**EXERCISE MATERIALS**
--

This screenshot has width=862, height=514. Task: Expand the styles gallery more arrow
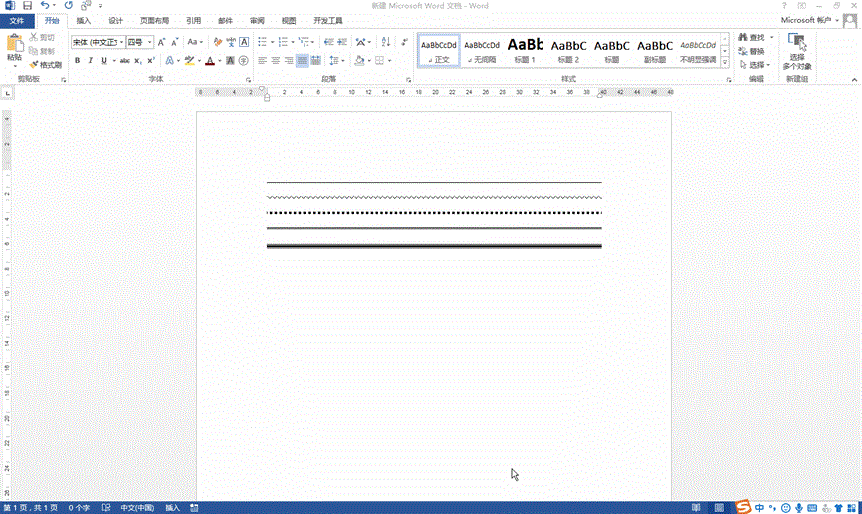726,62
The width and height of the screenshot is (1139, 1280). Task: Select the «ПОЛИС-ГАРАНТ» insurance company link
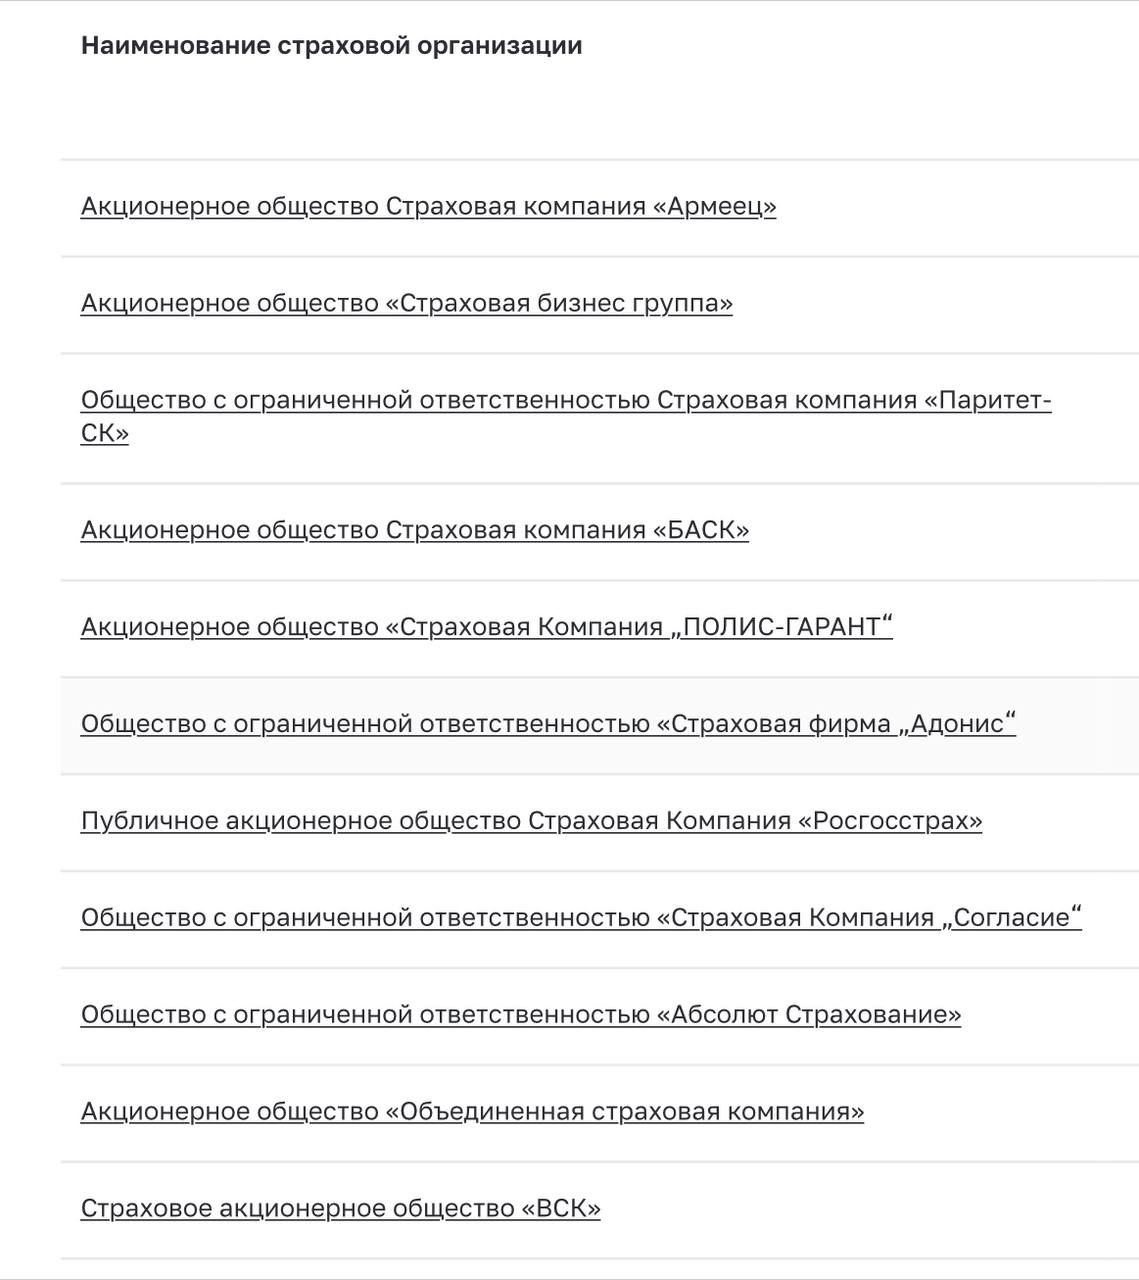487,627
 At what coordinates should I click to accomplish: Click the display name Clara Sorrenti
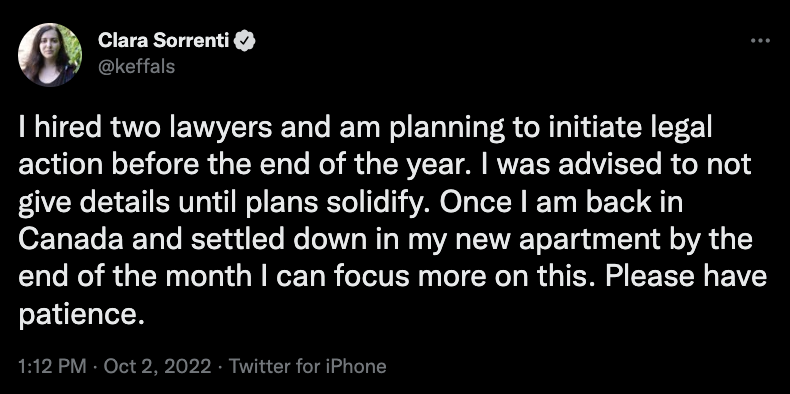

--

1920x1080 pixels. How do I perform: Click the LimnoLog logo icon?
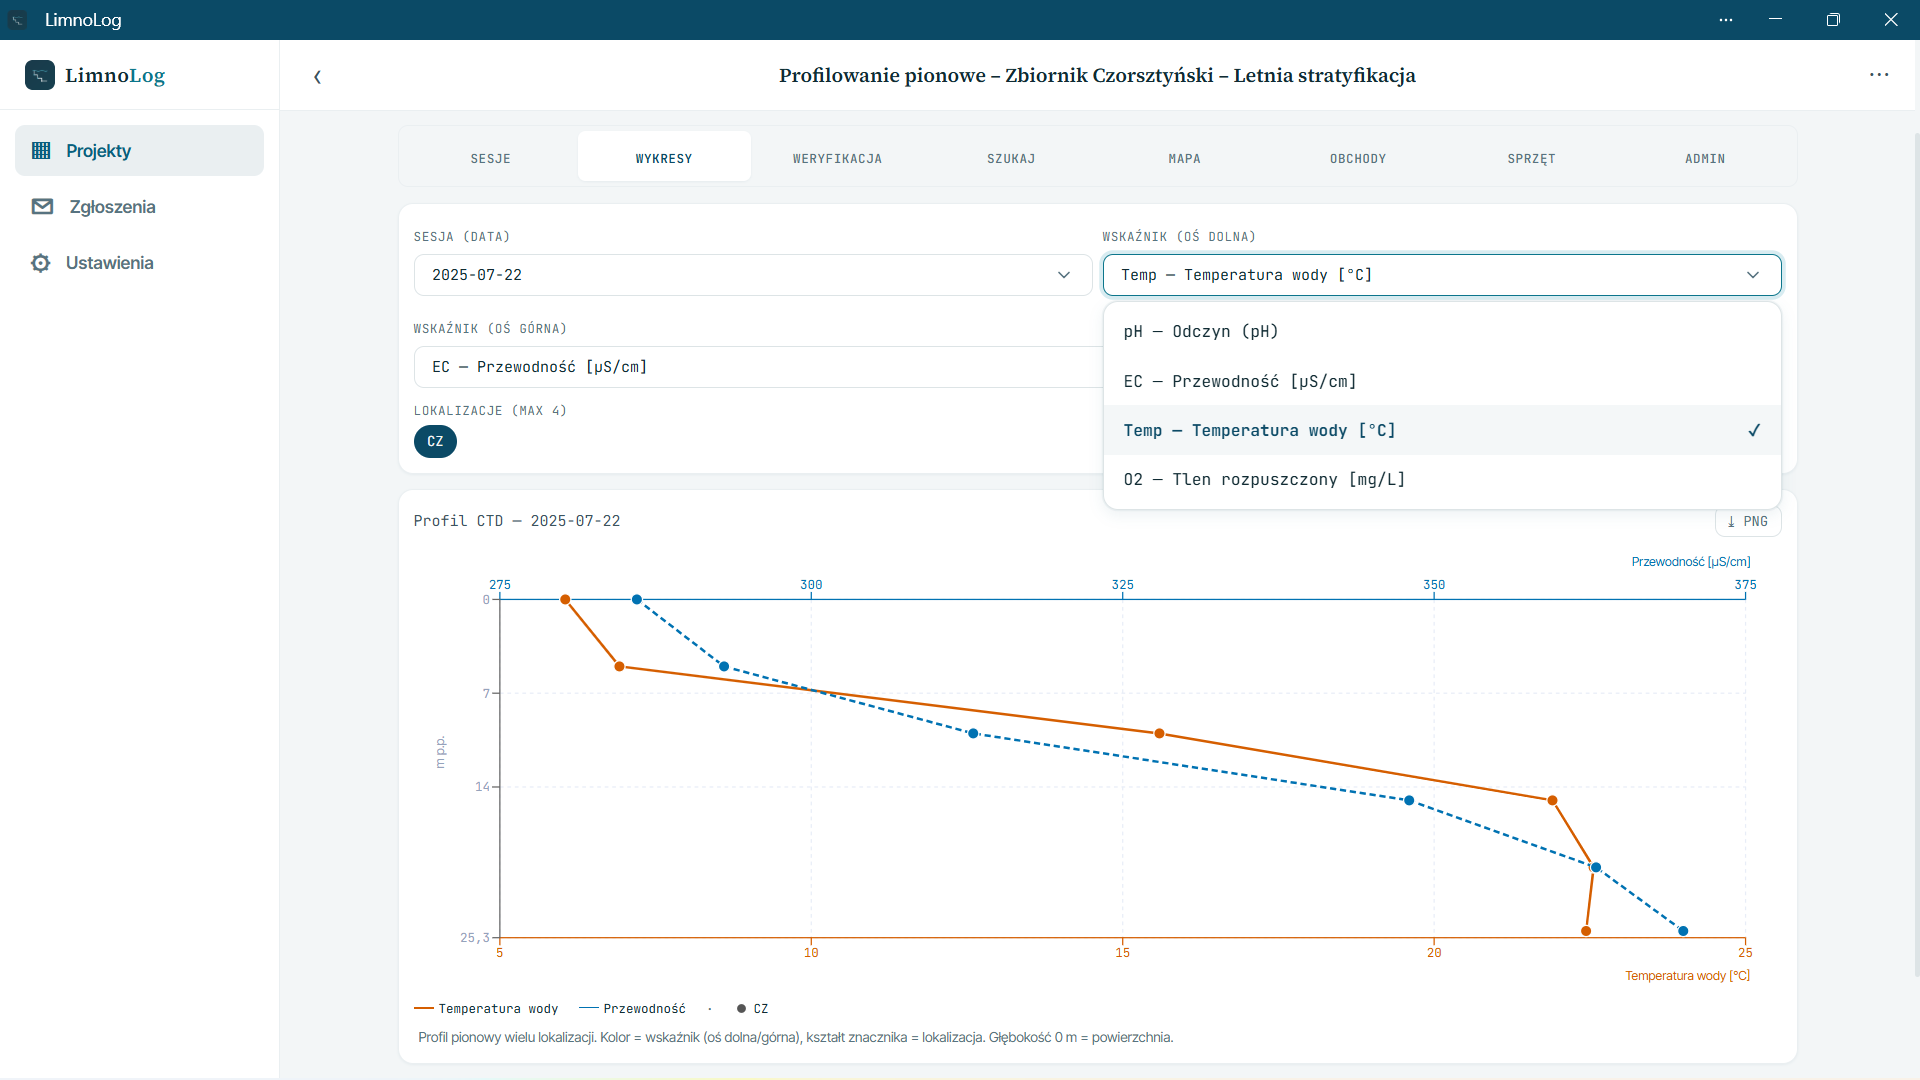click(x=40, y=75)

--

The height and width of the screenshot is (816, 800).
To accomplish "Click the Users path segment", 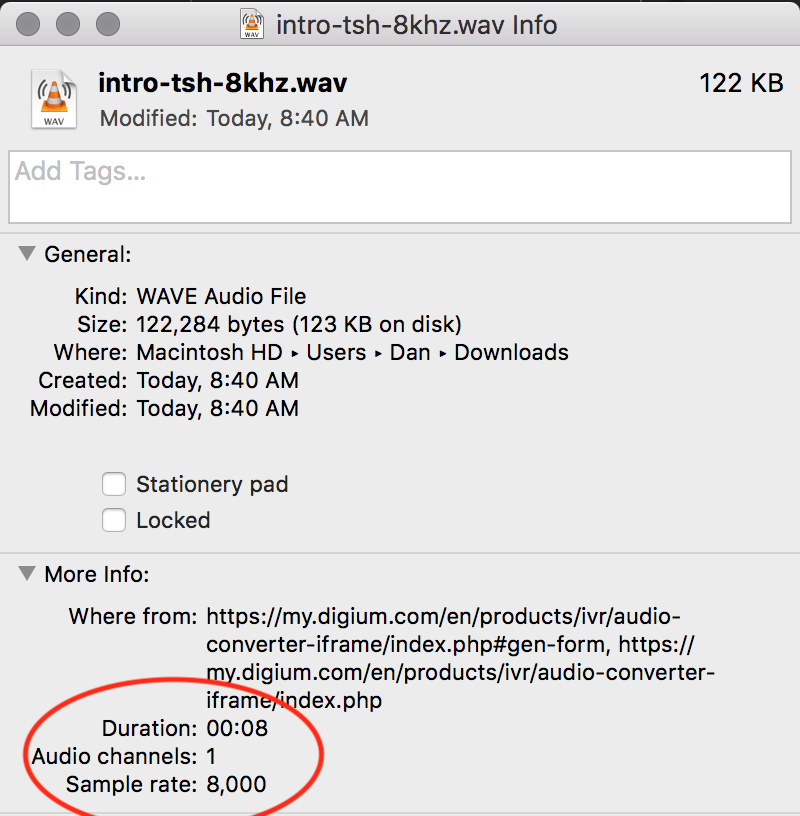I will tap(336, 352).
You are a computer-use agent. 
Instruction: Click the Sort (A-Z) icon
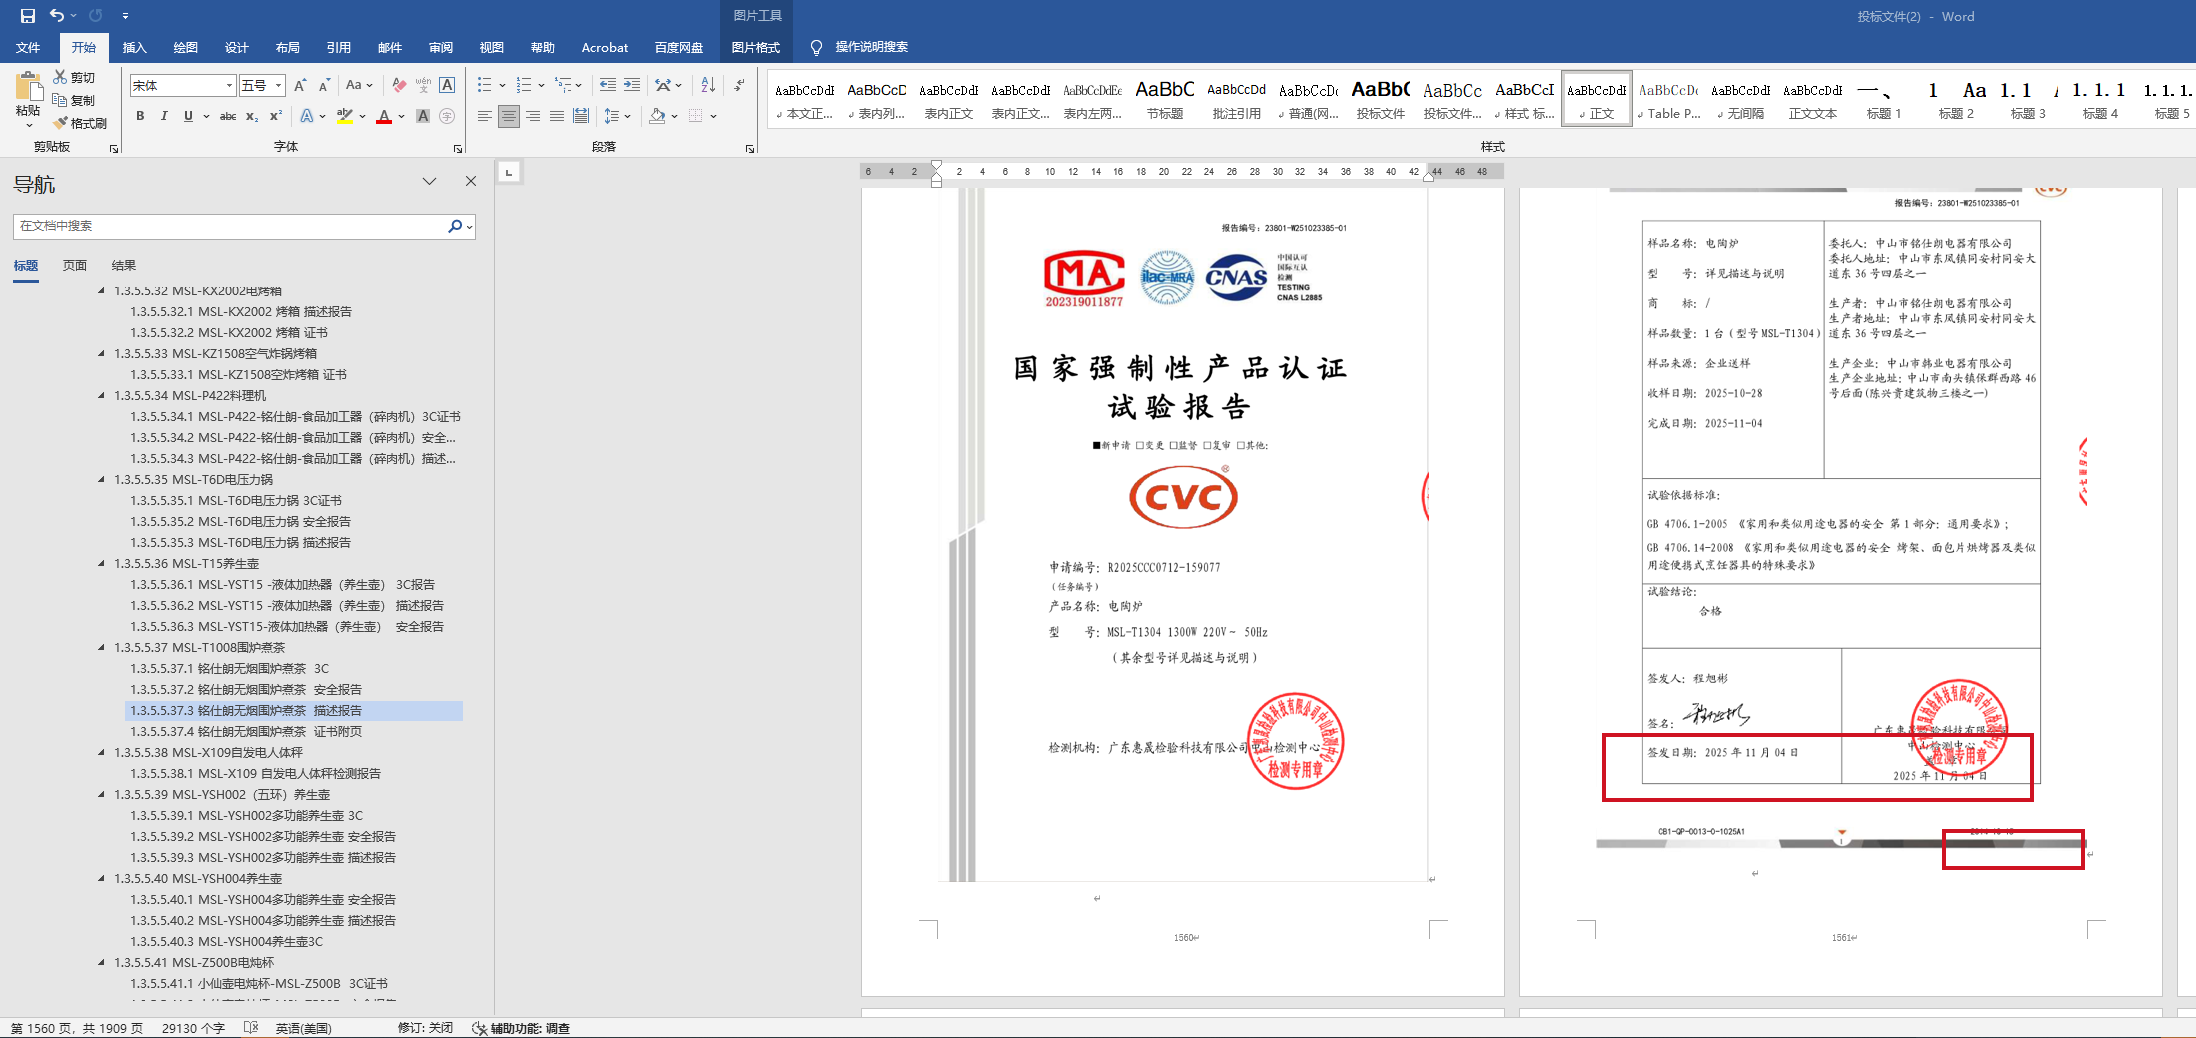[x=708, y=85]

--

**WHAT YOU NEED TO DO**
Copy out every line, starting at the one containing "This screenshot has" and going down through the one containing "At what coordinates". Omit the pictures.

**EXERCISE RESPONSE**
This screenshot has width=862, height=514. Task: Expand the styles gallery more arrow
726,62
The width and height of the screenshot is (1139, 1280). Task: Select the «ПОЛИС-ГАРАНТ» insurance company link
487,627
 At what coordinates should I click to accomplish: Click the display name Clara Sorrenti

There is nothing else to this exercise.